Where Mrs Gleason’s distrust merely amused him, the butler’s attitude filled him with a strong desire to apply one booted foot to his chubby buttocks. Gabriel picked up the chair by the back rail and hefted it into the salon without replying.
Blackstone waved a hand towards the piano. ‘Lady Caroline said you might need to play it.’ His expression showed strong doubt that the silent hermit was capable of such a feat.

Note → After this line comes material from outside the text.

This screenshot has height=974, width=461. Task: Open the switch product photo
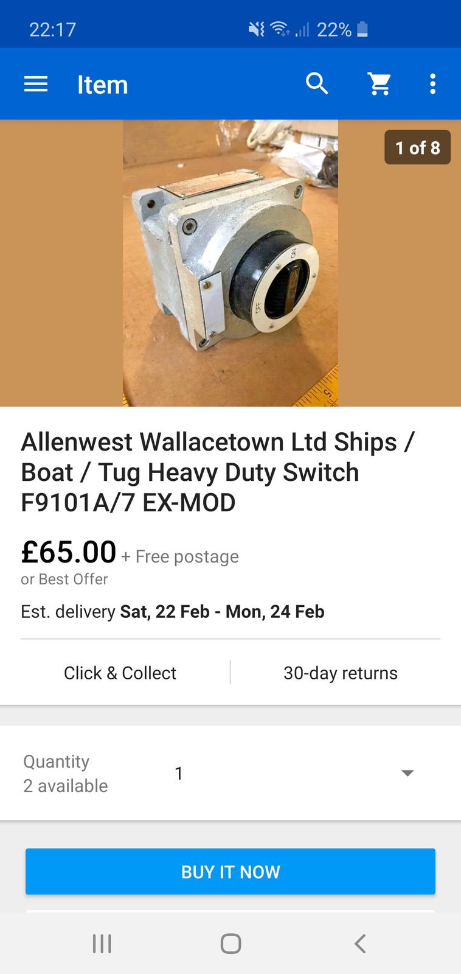(x=231, y=263)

Gabriel, without acknowledging he had heard, shifted the piano stool, dumped down the chair, sat and ran his hands up and down the keyboard in a series of perfectly accurate scales. He rarely played the piano, but he could recall enough of his lessons to manage that, at least.
‘Ha! Don’t touch anything else. I will tell her ladyship you are here.’
It was almost silent when Blackstone’s footsteps died away. There was the draught from the open door on his cheek, the sound of birdsong through the window and, distantly, the lowing of cattle in the meadow beyond the ha-ha. It was curiously soothing, this bucolic peace. If he was not careful he would find himself seduced—
‘What on earth are you doing?’
Gabriel brought his hands down on the keys in a jangling discord and swung round and to his feet. ‘Lady Caroline.’
‘Lord Edenbridge.’
She knows me. ‘Not so loud.’ He reached her side in three long strides and pushed the door half-closed. ‘Where the blazes is your chaperon?’
‘Unnecessary, according to my father.’ She was tight-lipped and pale and he felt his temper rising.
‘Your maid, then?’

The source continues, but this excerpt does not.